Song Meaning
The lyrics paint a visceral picture of a desperate, almost primal existence, driven by a fierce belief in extremes. The opening lines, "I believe in all or nothing / Sometimes in the early morning / I believe in anything," establish a narrator whose faith is as volatile as it is absolute. This isn't a gentle spirituality; it's a hunger for something potent, even if it's just a fleeting conviction found in the quiet of dawn. The imagery quickly shifts to a world of survival, where "dusty war cries" are craved and danger lurks in the "line of cat's eyes," suggesting a constant state of alert and a need for protection, perhaps found in figures like "Natty Dread."
This raw survival instinct clashes with a sense of cosmic indifference or finality. The lines about "gods have shaved and spoken / Soft farewells" and "Leaves to match the newly dead" evoke a feeling of endings, where even divine pronouncements are detached and nature itself reflects mortality. This sets up a profound tension: the narrator's desperate clinging to belief and life against a backdrop of inevitable decay and loss. The "tumult gathers" as "victims work into a lather," a frantic, almost maddened state, begging to be taken along, highlighting a shared desperation in the face of an overwhelming force.
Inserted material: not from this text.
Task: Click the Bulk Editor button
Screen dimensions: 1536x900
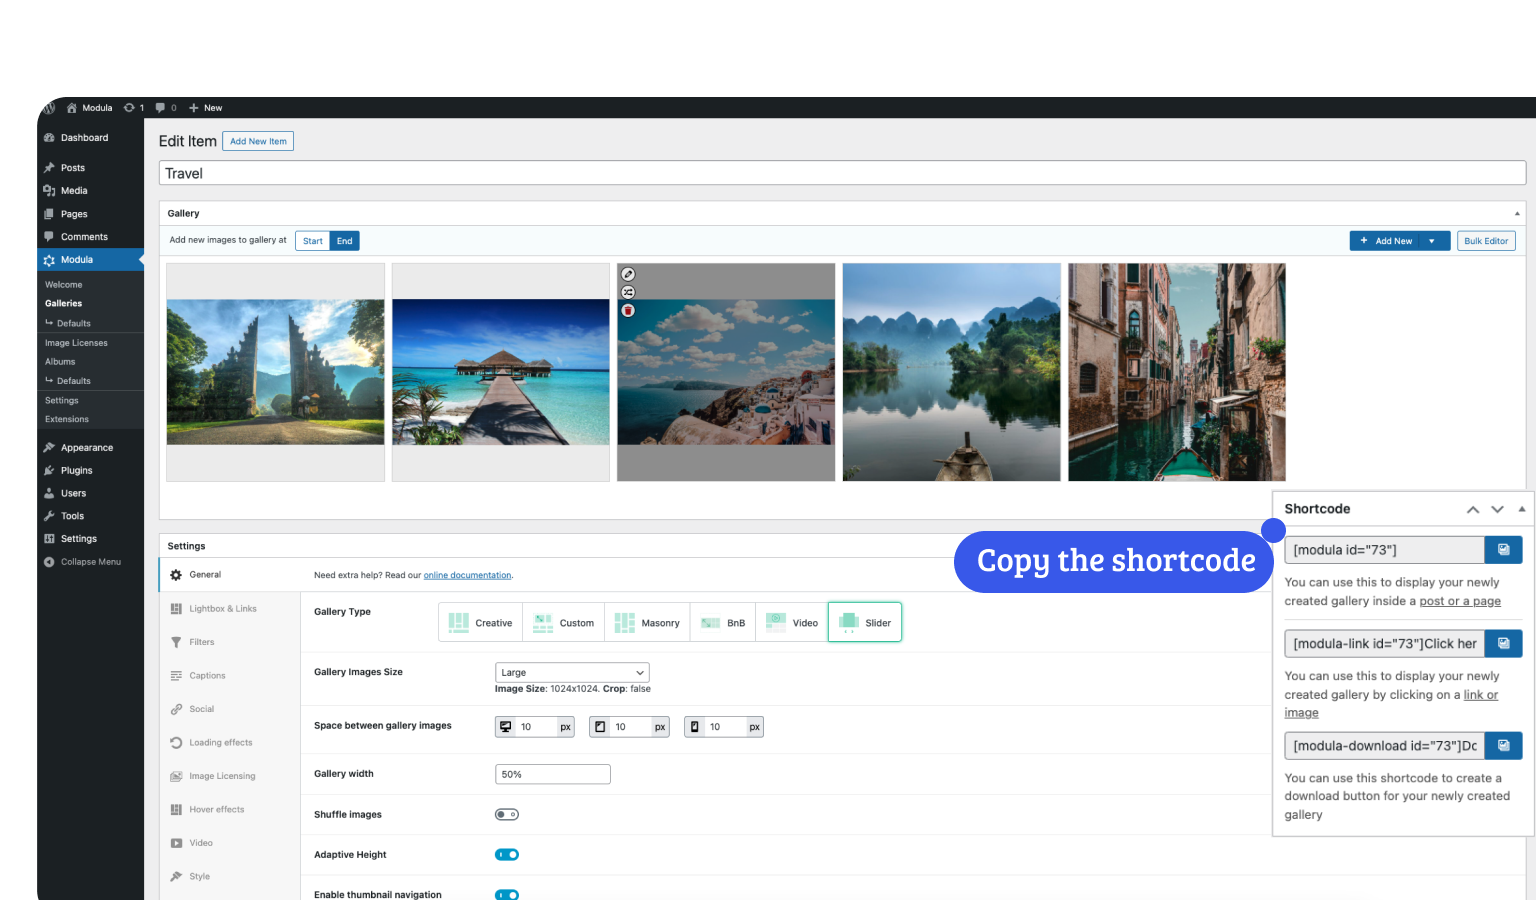Action: [x=1486, y=241]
The lyrics employ a powerful, almost surreal, descent into a hidden, grimy reality. The journey "Up the trap door / Down the sewer" is a stark contrast to any conventional upward spiritual ascent. This underworld is where the true, unvarnished struggle for existence takes place, a place of "ragged water" and violent cuts. The imagery here is deliberately harsh and unflinching, suggesting that the narrator's belief system is forged not in purity, but in the muck and mire of survival, where "love and cancer" coexist and the act of mending a "skull" is as mundane as a "bulb of ice."
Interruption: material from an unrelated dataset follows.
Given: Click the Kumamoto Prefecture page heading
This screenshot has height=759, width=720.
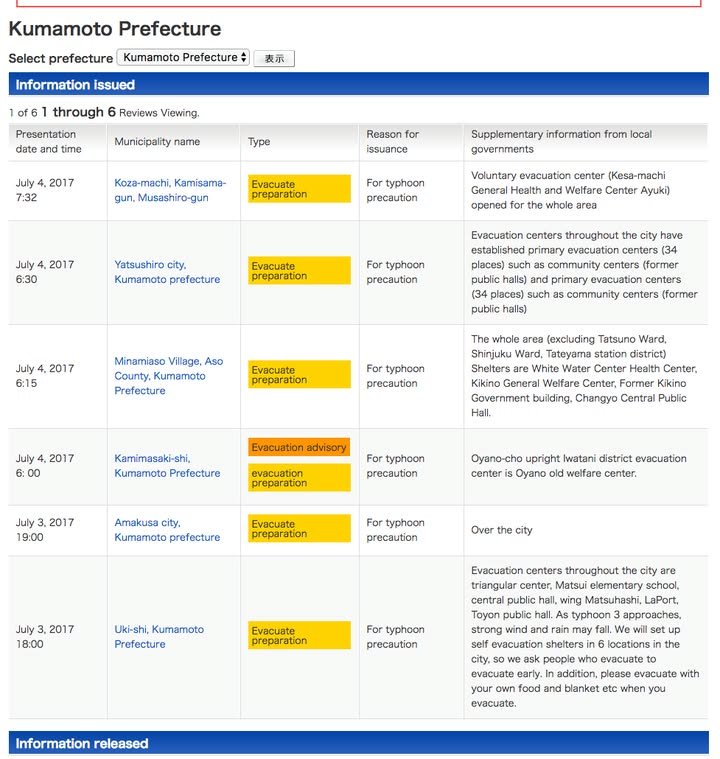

The ultimate effectiveness of these lyrics lies in their unflinching portrayal of a life lived on the edge, where decay is both a threat and a form of renewal. The "tide that must be satisfied" and the "foam is fertilizing / Rotting cleansing of the valiant rat" suggest a cyclical, brutal natural order. The narrator's belief, however extreme, is a defiant response to this harsh reality, finding meaning in the very act of enduring and even embracing the rot as a necessary part of life's continuation.